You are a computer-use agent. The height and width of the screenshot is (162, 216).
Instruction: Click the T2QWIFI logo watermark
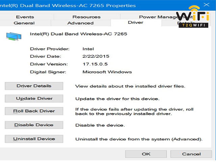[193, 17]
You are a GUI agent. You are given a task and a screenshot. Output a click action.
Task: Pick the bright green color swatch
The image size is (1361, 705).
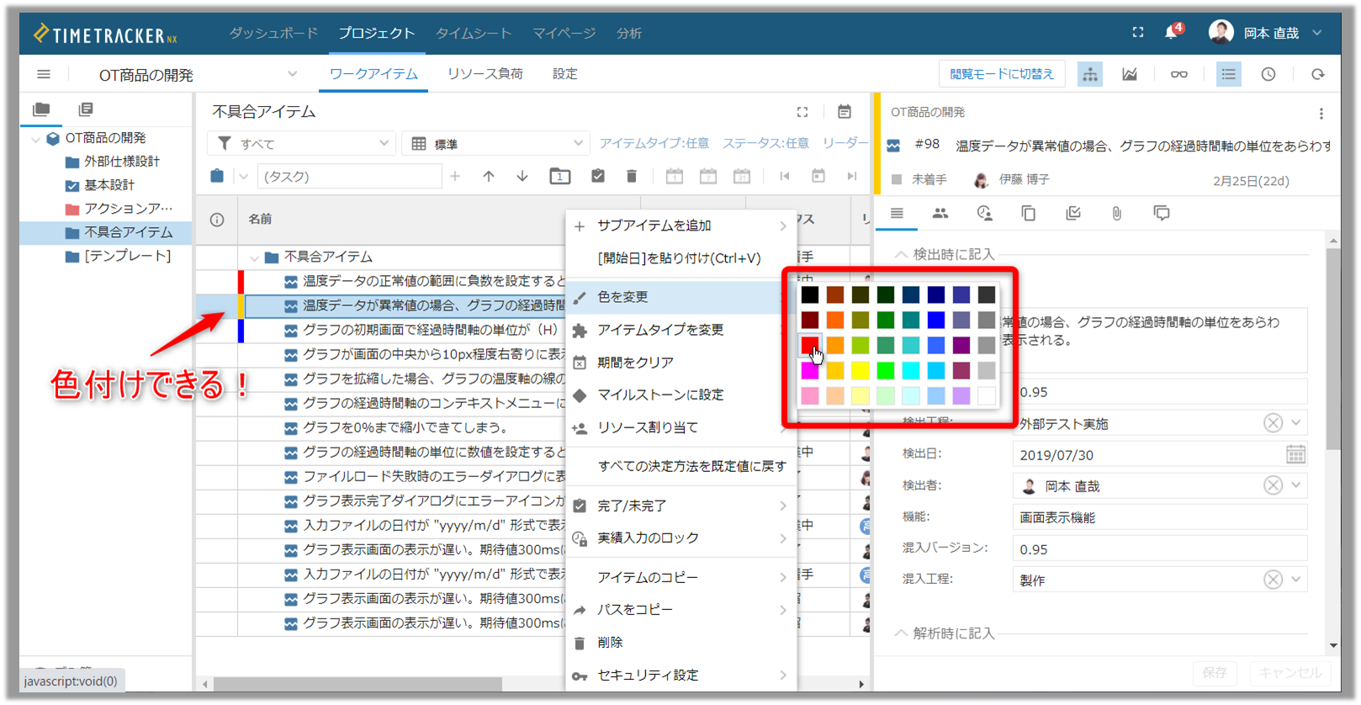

* [What the task asks]
The answer is a number only: how many lines of the data above include "screenshot"?

* [Output below]
2